_PROBLEM TO WORK ON_
Work through the records that follow and return each line containing the word "volume".

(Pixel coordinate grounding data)
################
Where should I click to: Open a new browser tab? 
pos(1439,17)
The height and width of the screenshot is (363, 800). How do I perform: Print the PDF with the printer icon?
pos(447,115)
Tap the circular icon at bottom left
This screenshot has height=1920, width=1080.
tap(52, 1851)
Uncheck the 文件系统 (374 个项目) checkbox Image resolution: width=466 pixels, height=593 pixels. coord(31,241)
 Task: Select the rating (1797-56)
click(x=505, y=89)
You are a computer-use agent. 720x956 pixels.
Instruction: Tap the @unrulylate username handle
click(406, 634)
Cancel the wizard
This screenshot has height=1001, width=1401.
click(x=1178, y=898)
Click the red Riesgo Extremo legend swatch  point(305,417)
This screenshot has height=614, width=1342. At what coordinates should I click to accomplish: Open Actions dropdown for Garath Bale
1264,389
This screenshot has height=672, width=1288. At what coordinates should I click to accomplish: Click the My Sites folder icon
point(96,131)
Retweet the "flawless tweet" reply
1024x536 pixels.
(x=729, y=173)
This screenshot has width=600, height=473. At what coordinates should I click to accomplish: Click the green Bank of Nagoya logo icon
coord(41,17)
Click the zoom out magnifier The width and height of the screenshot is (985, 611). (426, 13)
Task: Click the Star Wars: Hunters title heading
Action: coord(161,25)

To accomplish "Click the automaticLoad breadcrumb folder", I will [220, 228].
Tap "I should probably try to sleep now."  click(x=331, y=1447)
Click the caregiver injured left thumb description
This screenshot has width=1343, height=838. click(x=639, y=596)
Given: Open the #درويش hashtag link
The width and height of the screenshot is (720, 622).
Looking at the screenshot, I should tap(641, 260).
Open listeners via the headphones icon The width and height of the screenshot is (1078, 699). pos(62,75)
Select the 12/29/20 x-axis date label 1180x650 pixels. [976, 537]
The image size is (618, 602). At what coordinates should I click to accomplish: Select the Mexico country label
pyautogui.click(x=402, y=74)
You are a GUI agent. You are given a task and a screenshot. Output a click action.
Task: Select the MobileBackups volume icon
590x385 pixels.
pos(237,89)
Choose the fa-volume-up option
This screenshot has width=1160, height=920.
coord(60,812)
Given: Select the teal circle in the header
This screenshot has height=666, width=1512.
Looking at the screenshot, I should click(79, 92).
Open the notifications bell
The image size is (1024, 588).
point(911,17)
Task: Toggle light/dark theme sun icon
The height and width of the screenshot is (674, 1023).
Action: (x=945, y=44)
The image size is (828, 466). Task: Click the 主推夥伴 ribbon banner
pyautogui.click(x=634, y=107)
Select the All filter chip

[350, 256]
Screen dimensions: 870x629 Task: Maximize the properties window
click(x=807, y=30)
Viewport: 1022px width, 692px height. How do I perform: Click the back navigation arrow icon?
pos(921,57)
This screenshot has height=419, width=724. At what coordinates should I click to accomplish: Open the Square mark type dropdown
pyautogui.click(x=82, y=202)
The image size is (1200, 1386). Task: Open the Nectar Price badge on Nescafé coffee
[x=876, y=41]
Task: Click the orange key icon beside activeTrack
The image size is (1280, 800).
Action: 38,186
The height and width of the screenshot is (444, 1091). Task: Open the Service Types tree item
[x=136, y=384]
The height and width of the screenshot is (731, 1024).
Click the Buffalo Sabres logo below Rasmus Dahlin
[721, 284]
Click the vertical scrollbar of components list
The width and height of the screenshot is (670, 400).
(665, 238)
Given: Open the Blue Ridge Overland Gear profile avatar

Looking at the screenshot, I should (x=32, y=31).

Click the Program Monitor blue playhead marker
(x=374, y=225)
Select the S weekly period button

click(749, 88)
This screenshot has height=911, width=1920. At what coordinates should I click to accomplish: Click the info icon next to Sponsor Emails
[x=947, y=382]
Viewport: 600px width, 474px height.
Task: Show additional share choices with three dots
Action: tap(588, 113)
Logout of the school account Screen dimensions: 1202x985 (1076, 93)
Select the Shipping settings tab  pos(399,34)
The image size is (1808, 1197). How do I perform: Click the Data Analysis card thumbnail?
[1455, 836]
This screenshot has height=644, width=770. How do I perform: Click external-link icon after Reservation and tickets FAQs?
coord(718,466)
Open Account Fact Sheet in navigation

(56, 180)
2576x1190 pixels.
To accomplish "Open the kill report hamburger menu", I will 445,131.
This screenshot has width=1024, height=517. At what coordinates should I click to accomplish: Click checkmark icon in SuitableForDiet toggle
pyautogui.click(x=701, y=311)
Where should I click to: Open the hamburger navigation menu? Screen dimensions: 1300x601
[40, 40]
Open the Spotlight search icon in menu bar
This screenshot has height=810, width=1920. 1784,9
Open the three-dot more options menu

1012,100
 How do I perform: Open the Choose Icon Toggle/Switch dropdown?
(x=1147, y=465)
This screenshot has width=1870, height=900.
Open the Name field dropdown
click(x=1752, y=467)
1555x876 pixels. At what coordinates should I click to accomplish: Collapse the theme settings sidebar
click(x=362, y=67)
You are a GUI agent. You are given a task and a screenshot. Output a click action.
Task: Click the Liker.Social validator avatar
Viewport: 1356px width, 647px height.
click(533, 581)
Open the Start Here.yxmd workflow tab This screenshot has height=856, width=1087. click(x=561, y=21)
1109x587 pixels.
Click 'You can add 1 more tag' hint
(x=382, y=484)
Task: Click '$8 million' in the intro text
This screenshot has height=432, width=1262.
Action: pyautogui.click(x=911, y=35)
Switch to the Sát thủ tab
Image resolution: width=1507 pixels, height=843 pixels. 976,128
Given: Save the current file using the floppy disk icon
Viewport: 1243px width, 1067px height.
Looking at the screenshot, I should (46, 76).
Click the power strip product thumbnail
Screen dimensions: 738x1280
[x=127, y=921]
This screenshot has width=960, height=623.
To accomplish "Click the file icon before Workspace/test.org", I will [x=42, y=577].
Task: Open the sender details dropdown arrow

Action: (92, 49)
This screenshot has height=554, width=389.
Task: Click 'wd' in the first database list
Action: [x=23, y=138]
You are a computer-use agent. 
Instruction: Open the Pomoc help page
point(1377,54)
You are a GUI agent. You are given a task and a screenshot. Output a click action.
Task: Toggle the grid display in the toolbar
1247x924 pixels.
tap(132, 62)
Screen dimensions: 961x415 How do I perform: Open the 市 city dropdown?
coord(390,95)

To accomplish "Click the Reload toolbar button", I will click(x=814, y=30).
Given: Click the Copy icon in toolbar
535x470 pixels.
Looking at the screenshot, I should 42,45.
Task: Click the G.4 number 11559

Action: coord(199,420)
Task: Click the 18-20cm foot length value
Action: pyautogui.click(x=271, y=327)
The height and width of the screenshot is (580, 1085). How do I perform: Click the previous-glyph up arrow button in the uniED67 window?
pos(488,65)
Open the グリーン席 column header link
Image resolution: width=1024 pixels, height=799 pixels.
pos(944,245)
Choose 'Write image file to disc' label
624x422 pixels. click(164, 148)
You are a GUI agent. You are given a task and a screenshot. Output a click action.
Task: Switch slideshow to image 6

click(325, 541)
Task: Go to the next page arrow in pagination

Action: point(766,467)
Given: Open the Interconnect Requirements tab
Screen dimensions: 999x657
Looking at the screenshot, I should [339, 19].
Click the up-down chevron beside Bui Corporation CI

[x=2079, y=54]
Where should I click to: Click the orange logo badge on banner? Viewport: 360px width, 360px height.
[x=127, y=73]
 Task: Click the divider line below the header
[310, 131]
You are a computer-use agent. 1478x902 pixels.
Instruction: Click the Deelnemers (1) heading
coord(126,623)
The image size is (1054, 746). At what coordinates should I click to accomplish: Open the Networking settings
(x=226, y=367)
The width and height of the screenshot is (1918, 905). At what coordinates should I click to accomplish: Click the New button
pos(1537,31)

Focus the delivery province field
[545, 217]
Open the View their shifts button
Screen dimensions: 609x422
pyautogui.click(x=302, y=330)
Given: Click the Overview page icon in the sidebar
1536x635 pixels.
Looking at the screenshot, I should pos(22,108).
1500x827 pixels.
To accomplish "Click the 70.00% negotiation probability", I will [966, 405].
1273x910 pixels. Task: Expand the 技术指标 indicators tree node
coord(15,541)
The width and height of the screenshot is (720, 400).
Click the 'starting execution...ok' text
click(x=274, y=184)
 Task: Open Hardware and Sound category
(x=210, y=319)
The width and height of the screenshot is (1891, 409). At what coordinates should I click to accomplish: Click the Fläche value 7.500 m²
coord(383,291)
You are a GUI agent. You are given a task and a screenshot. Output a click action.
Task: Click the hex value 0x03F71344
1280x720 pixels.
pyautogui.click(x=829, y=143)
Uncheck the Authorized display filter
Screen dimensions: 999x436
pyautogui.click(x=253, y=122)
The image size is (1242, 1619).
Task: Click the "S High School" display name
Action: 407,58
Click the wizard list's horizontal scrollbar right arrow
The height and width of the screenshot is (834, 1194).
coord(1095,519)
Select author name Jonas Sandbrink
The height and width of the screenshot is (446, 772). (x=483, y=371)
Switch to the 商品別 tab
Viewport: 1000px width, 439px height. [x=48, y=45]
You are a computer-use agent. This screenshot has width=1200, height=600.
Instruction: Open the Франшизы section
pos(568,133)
################
_RESULT BELOW_
Task: Select the MobileBackups volume icon
Choose the fa-volume-up option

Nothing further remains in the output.